Pada Senin (16/2), menurut kementerian pertahanan Ukraina pada halaman Facebook resminya, pemberontak melakukan 38 kali serangan yang mayoritas adalah rudal "Grad" dan mortar.
Pihak Ukraina menuding kaum separatis melancarkan tembakan ke Donetsk, namun kemudian menuduh pemerintah Kiev sebagai dalang serangan tersebut.
Uni Eropa (EU), Senin, meminta agar tembak-menembak di Ukraina segera dihentikan setelah pertempuran terjadi di jalur kereta api strategis dan kedua belah pihak belum menyetujui penarikan persenjataan dari garis depan setelah dua hari kesepakatan gencatan senjata.
Juru bicara Komisi Eropa (EC) Maja Kocijancic menambahkan gencatan senjata sangat penting direalisasikan.
Kanselir Jerman Angela Merkel juga mengakui bahwa kondisi di Ukraina rentan. "Saya selalu berkata tidak ada jaminan usaha kita akan mencapai hasil positif.
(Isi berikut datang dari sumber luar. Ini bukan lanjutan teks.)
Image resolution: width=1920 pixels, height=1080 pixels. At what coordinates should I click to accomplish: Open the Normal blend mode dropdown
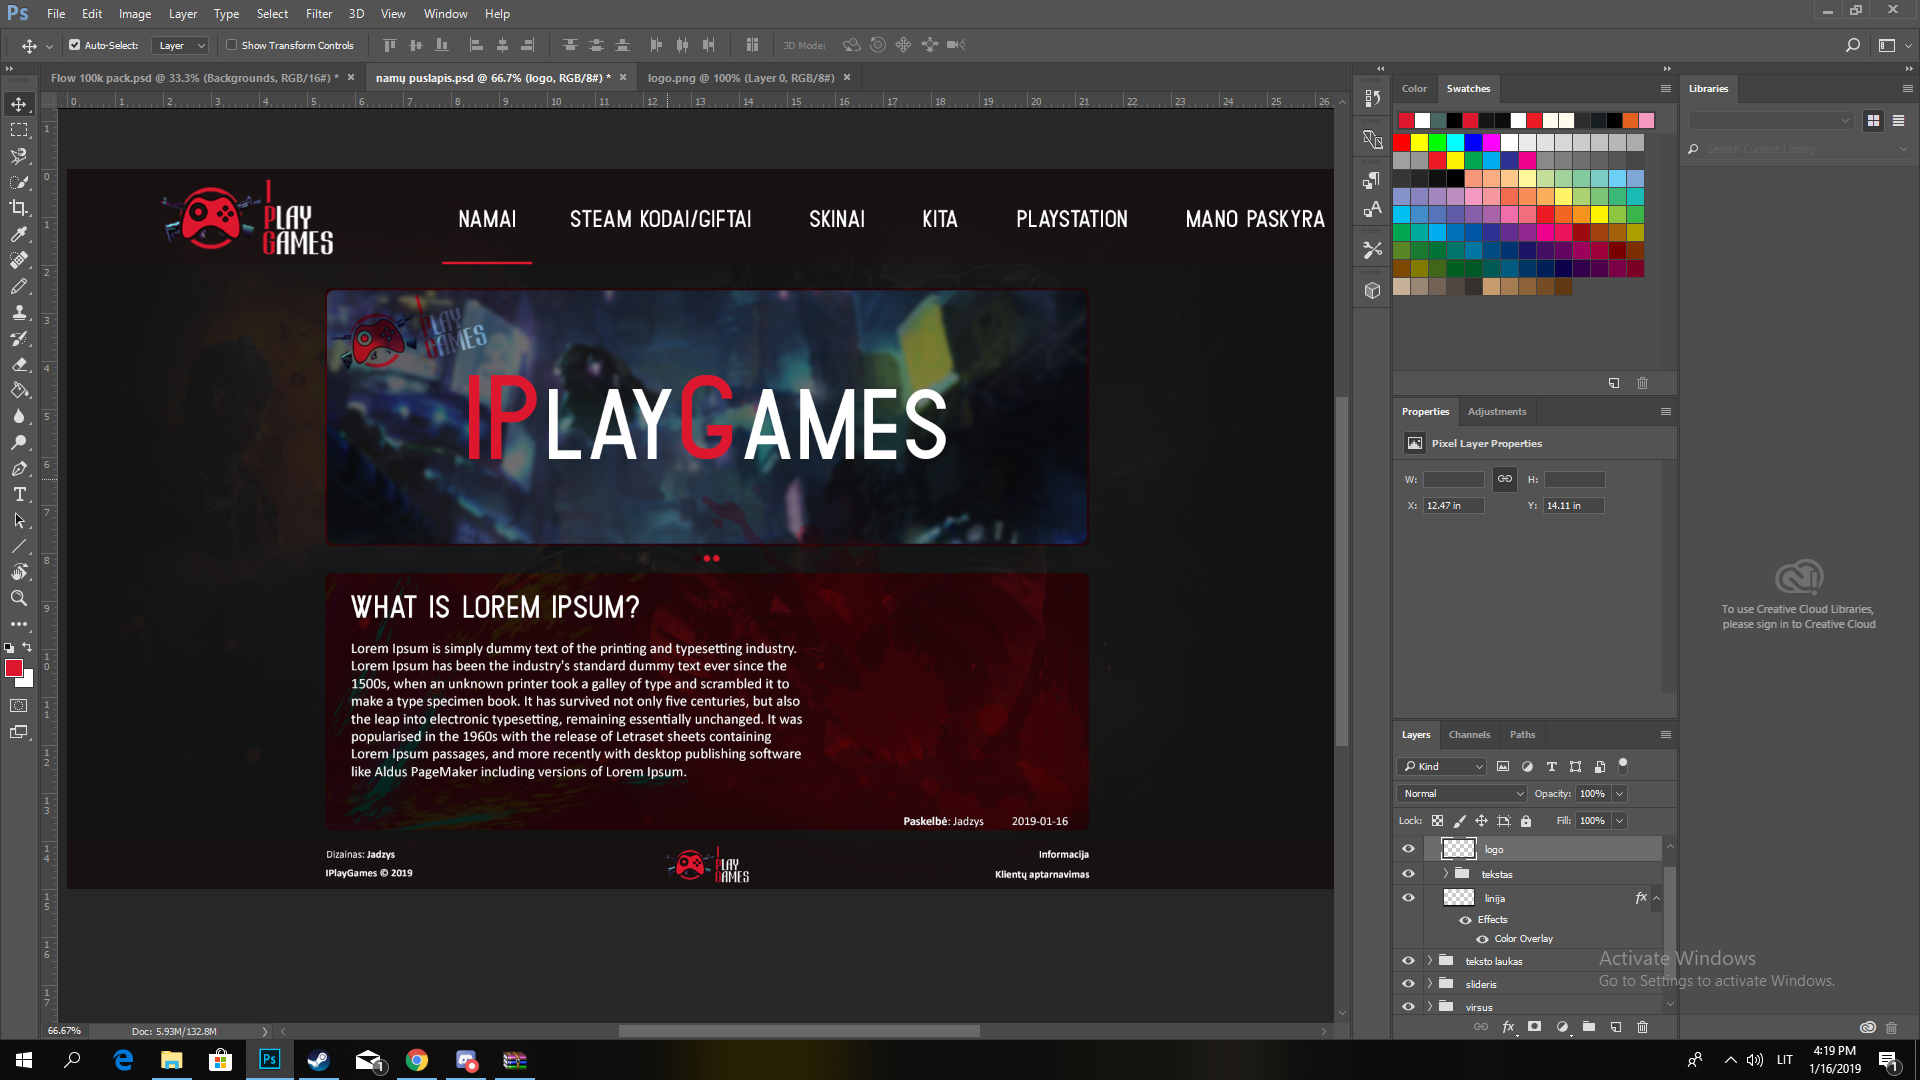tap(1462, 794)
Ini adalah langkah yang sangat sulit," ujar dia.
Sebelumnya pada Senin (16/2) malam, Merkel, Presiden Prancis Francois Hollande dan Presiden Ukraina Petero Poroshenko berbicara melalui telepon.
Para pemimpin tersebut menyatakan keprihatinan atas pertempuran yang berlanjut di Debaltseve dan meminta agar pengawas OSCE memiliki akses bebas untuk memantau konflik.
Selain itu Amerika Serikat (AS) telah meminta Rusia dan kelompok separatis untuk segera menghentikan serangan di timur Ukraina dan mengungkapkan keprihatinannya atas "situasi yang memburuk".
Pada September 2014, gencatan senjata pernah disepakati di Minsk, Belarus, namun dengan segera dibatalkan oleh kedua belah pihak.
Eropa dan AS menyatakan tidak setuju atas pernyataan Presiden Vladimir Putin yang menentang campur tangan negara lain dalam konflik Ukraina.
EU telah menjatuhkan sanksi baru untuk Rusia yang dituding memberikan bantuan militer kepada pemberontak pendukung negeri beruang merah dalam pertempuran dengan pasukan Ukraina.
Rusia menolak tuduhan tersebut dan berjanji akan memberikan "balasan yang sesuai" atas tindakan EU.
EU, pada Senin (16/2), menambah nama lima warga Rusia, dua wakil menteri pertahanan, dua legislator dan seorang penduduk, ke dalam daftar larangan berkunjung dan memasukkan aset-aset mereka yang telah dibekukan ke daftar hitam.
Sebanyak 14 anggota tentara, tokoh politik pemberontak serta sembilan organisasi juga masuk dalam daftar hitam tersebut.
Kementerian luar negeri Rusia mengecam kebijakan EU tersebut dan menyebutnya "tidak konsisten dan tidak masuk akal".
"Keputusan tersebut akan mendapatkan balasan yang sesuai," kata pernyataan kementerian tersebut.
Rusia telah melarang impor buah Eropa sebagai bentuk balasan atas sanksi yang diberikan sebelumnya.